Item-finding records

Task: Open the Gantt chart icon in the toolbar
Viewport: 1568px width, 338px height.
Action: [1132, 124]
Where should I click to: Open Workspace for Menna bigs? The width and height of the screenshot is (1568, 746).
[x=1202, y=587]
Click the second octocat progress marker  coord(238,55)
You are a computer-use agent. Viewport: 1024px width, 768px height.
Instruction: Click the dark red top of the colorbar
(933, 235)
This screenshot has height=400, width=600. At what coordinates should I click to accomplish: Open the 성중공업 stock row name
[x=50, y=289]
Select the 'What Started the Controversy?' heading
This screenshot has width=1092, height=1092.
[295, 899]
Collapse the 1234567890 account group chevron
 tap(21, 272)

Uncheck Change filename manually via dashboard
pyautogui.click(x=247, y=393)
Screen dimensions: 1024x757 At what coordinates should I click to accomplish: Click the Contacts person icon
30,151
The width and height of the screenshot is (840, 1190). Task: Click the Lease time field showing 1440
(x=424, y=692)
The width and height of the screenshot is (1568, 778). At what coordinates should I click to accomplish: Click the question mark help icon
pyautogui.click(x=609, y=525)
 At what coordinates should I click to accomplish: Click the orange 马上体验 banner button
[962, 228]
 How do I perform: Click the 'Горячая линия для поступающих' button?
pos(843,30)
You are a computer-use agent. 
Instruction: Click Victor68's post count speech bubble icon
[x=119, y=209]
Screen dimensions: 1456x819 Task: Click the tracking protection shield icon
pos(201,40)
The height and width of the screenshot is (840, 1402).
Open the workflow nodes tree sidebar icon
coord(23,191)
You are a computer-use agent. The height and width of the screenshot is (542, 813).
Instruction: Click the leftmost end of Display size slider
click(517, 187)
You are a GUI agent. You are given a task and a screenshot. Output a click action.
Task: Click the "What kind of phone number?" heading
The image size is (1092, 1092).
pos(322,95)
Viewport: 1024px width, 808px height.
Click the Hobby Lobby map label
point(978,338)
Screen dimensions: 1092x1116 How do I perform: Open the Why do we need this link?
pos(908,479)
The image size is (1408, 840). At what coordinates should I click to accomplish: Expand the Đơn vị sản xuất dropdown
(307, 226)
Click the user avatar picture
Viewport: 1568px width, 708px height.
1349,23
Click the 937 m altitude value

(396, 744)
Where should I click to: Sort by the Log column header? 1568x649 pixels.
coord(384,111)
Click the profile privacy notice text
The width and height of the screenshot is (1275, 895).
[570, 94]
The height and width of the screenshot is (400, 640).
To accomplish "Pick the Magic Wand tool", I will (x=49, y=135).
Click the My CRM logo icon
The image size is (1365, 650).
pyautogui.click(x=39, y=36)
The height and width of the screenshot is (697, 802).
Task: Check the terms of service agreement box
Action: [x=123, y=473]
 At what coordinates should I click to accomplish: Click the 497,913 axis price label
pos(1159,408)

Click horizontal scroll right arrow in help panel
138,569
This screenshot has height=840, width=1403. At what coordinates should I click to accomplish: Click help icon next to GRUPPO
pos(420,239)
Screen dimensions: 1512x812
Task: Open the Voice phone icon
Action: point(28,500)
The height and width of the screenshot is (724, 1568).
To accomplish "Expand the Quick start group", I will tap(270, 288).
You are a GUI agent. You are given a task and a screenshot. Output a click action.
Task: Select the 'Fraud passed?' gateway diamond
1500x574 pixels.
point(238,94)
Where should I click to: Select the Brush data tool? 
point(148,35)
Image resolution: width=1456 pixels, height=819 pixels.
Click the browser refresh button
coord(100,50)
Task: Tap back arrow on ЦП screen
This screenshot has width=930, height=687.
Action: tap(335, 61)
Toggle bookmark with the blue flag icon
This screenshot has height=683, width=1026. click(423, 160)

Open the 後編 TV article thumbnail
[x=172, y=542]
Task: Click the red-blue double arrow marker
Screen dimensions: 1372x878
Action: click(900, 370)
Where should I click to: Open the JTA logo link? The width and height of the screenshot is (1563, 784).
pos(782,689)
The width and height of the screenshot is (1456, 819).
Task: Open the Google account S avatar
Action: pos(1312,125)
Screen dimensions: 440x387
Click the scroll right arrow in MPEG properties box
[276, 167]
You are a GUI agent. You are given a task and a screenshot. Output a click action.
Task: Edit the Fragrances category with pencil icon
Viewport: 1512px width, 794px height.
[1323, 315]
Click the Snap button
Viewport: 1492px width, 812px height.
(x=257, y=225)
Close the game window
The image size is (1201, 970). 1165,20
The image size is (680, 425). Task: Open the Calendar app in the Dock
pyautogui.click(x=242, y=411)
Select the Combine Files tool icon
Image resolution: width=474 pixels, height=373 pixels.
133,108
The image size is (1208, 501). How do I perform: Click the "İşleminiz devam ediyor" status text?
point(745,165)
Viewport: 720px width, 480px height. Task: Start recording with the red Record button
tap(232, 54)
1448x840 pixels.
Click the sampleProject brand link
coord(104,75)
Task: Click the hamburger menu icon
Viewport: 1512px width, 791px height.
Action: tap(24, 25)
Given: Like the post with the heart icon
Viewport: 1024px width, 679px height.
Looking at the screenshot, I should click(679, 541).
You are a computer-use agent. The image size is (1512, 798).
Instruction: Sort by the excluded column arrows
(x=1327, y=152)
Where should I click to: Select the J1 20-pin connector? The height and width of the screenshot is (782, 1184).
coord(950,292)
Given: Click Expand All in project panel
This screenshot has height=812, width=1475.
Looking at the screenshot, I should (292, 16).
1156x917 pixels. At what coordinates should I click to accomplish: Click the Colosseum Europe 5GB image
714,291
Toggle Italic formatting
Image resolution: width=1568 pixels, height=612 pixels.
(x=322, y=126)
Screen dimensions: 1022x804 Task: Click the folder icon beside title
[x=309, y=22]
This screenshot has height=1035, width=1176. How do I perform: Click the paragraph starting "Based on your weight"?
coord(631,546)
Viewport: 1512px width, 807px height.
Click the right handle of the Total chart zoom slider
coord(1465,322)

**Short problem**
Edit all of the material above, replacing each "computer-use agent" with "screen assistant" and leaving everything else unchanged.

**Exercise output**
Task: Open the Gantt chart icon in the toolbar
Viewport: 1568px width, 338px height.
Action: [1132, 124]
Where should I click to: Open Workspace for Menna bigs? The width and height of the screenshot is (1568, 746).
[x=1202, y=587]
Click the second octocat progress marker  coord(238,55)
You are a screen assistant. Viewport: 1024px width, 768px height.
Instruction: Click the dark red top of the colorbar
(933, 235)
This screenshot has height=400, width=600. At what coordinates should I click to accomplish: Open the 성중공업 stock row name
[x=50, y=289]
Select the 'What Started the Controversy?' heading
This screenshot has width=1092, height=1092.
[295, 899]
Collapse the 1234567890 account group chevron
 tap(21, 272)

Uncheck Change filename manually via dashboard
pyautogui.click(x=247, y=393)
Screen dimensions: 1024x757 At what coordinates should I click to accomplish: Click the Contacts person icon
30,151
The width and height of the screenshot is (840, 1190). Task: Click the Lease time field showing 1440
(x=424, y=692)
The width and height of the screenshot is (1568, 778). At what coordinates should I click to accomplish: Click the question mark help icon
pyautogui.click(x=609, y=525)
 At what coordinates should I click to accomplish: Click the orange 马上体验 banner button
[962, 228]
 How do I perform: Click the 'Горячая линия для поступающих' button?
pos(843,30)
You are a screen assistant. 
Instruction: Click Victor68's post count speech bubble icon
[x=119, y=209]
Screen dimensions: 1456x819 Task: Click the tracking protection shield icon
pos(201,40)
The height and width of the screenshot is (840, 1402).
Open the workflow nodes tree sidebar icon
coord(23,191)
You are a screen assistant. The height and width of the screenshot is (542, 813).
Instruction: Click the leftmost end of Display size slider
click(517, 187)
You are a GUI agent. You are given a task and a screenshot. Output a click action.
Task: Click the "What kind of phone number?" heading
The image size is (1092, 1092).
pos(322,95)
Viewport: 1024px width, 808px height.
Click the Hobby Lobby map label
point(978,338)
Screen dimensions: 1092x1116 How do I perform: Open the Why do we need this link?
pos(908,479)
The image size is (1408, 840). At what coordinates should I click to accomplish: Expand the Đơn vị sản xuất dropdown
(307, 226)
Click the user avatar picture
Viewport: 1568px width, 708px height.
1349,23
Click the 937 m altitude value

(396, 744)
Where should I click to: Sort by the Log column header? 1568x649 pixels.
coord(384,111)
Click the profile privacy notice text
The width and height of the screenshot is (1275, 895).
[570, 94]
The height and width of the screenshot is (400, 640).
To accomplish "Pick the Magic Wand tool", I will (x=49, y=135).
Click the My CRM logo icon
The image size is (1365, 650).
pyautogui.click(x=39, y=36)
The height and width of the screenshot is (697, 802).
Task: Check the terms of service agreement box
Action: [x=123, y=473]
 At what coordinates should I click to accomplish: Click the 497,913 axis price label
pos(1159,408)

Click horizontal scroll right arrow in help panel
138,569
This screenshot has height=840, width=1403. At what coordinates should I click to accomplish: Click help icon next to GRUPPO
pos(420,239)
Screen dimensions: 1512x812
Task: Open the Voice phone icon
Action: point(28,500)
The height and width of the screenshot is (724, 1568).
To accomplish "Expand the Quick start group", I will tap(270, 288).
You are a GUI agent. You are given a task and a screenshot. Output a click action.
Task: Select the 'Fraud passed?' gateway diamond
1500x574 pixels.
point(238,94)
Where should I click to: Select the Brush data tool? 
point(148,35)
Image resolution: width=1456 pixels, height=819 pixels.
Click the browser refresh button
coord(100,50)
Task: Tap back arrow on ЦП screen
This screenshot has width=930, height=687.
Action: tap(335, 61)
Toggle bookmark with the blue flag icon
This screenshot has height=683, width=1026. click(423, 160)

Open the 後編 TV article thumbnail
[x=172, y=542]
Task: Click the red-blue double arrow marker
Screen dimensions: 1372x878
Action: click(900, 370)
Where should I click to: Open the JTA logo link? The width and height of the screenshot is (1563, 784).
pos(782,689)
The width and height of the screenshot is (1456, 819).
Task: Open the Google account S avatar
Action: pos(1312,125)
Screen dimensions: 440x387
Click the scroll right arrow in MPEG properties box
[276, 167]
You are a GUI agent. You are given a task and a screenshot. Output a click action.
Task: Edit the Fragrances category with pencil icon
Viewport: 1512px width, 794px height.
[1323, 315]
Click the Snap button
Viewport: 1492px width, 812px height.
(x=257, y=225)
Close the game window
The image size is (1201, 970). 1165,20
The image size is (680, 425). Task: Open the Calendar app in the Dock
pyautogui.click(x=242, y=411)
Select the Combine Files tool icon
Image resolution: width=474 pixels, height=373 pixels.
133,108
The image size is (1208, 501). How do I perform: Click the "İşleminiz devam ediyor" status text?
point(745,165)
Viewport: 720px width, 480px height. Task: Start recording with the red Record button
tap(232, 54)
1448x840 pixels.
Click the sampleProject brand link
coord(104,75)
Task: Click the hamburger menu icon
Viewport: 1512px width, 791px height.
Action: tap(24, 25)
Given: Like the post with the heart icon
Viewport: 1024px width, 679px height.
Looking at the screenshot, I should click(679, 541).
You are a screen assistant. The image size is (1512, 798).
Instruction: Sort by the excluded column arrows
(x=1327, y=152)
Where should I click to: Select the J1 20-pin connector? The height and width of the screenshot is (782, 1184).
coord(950,292)
Given: Click Expand All in project panel
This screenshot has height=812, width=1475.
Looking at the screenshot, I should (292, 16).
1156x917 pixels. At what coordinates should I click to accomplish: Click the Colosseum Europe 5GB image
714,291
Toggle Italic formatting
Image resolution: width=1568 pixels, height=612 pixels.
(x=322, y=126)
Screen dimensions: 1022x804 Task: Click the folder icon beside title
[x=309, y=22]
This screenshot has height=1035, width=1176. How do I perform: Click the paragraph starting "Based on your weight"?
coord(631,546)
Viewport: 1512px width, 807px height.
Click the right handle of the Total chart zoom slider
coord(1465,322)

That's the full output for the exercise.